══ The data
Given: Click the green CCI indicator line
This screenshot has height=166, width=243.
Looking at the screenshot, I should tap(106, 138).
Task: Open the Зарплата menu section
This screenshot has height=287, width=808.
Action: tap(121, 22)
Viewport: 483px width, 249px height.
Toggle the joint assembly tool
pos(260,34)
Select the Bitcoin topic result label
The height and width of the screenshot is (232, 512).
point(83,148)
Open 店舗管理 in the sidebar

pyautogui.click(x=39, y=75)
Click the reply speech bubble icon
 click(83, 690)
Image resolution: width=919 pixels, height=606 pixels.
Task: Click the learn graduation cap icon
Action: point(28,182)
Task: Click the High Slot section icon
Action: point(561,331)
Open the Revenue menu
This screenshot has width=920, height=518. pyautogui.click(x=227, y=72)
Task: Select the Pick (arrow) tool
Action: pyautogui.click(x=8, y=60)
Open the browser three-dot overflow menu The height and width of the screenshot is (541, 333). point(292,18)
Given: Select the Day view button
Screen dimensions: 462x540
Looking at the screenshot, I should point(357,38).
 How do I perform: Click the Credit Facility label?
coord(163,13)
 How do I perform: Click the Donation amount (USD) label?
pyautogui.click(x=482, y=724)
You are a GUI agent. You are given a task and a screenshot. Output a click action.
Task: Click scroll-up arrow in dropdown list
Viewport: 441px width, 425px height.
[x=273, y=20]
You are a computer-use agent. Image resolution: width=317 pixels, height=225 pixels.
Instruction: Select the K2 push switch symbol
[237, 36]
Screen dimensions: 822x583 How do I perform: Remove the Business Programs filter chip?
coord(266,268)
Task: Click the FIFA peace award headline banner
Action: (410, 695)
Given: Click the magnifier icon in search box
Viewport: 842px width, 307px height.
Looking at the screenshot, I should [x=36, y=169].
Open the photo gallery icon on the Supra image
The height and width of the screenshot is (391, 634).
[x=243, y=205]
════
* _To do_: Set down the material above exactly, in full.

* _Response to this exercise_:
Given: Click the green CCI indicator line
This screenshot has height=166, width=243.
Looking at the screenshot, I should tap(106, 138).
Task: Open the Зарплата menu section
This screenshot has height=287, width=808.
Action: tap(121, 22)
Viewport: 483px width, 249px height.
Toggle the joint assembly tool
pos(260,34)
Select the Bitcoin topic result label
The height and width of the screenshot is (232, 512).
point(83,148)
Open 店舗管理 in the sidebar

pyautogui.click(x=39, y=75)
Click the reply speech bubble icon
 click(83, 690)
Image resolution: width=919 pixels, height=606 pixels.
Task: Click the learn graduation cap icon
Action: point(28,182)
Task: Click the High Slot section icon
Action: point(561,331)
Open the Revenue menu
This screenshot has width=920, height=518. pyautogui.click(x=227, y=72)
Task: Select the Pick (arrow) tool
Action: pyautogui.click(x=8, y=60)
Open the browser three-dot overflow menu The height and width of the screenshot is (541, 333). point(292,18)
Given: Select the Day view button
Screen dimensions: 462x540
Looking at the screenshot, I should point(357,38).
 How do I perform: Click the Credit Facility label?
coord(163,13)
 How do I perform: Click the Donation amount (USD) label?
pyautogui.click(x=482, y=724)
You are a GUI agent. You are given a task and a screenshot. Output a click action.
Task: Click scroll-up arrow in dropdown list
Viewport: 441px width, 425px height.
[x=273, y=20]
You are a computer-use agent. Image resolution: width=317 pixels, height=225 pixels.
Instruction: Select the K2 push switch symbol
[237, 36]
Screen dimensions: 822x583 How do I perform: Remove the Business Programs filter chip?
coord(266,268)
Task: Click the FIFA peace award headline banner
Action: (410, 695)
Given: Click the magnifier icon in search box
Viewport: 842px width, 307px height.
Looking at the screenshot, I should [x=36, y=169].
Open the photo gallery icon on the Supra image
The height and width of the screenshot is (391, 634).
[x=243, y=205]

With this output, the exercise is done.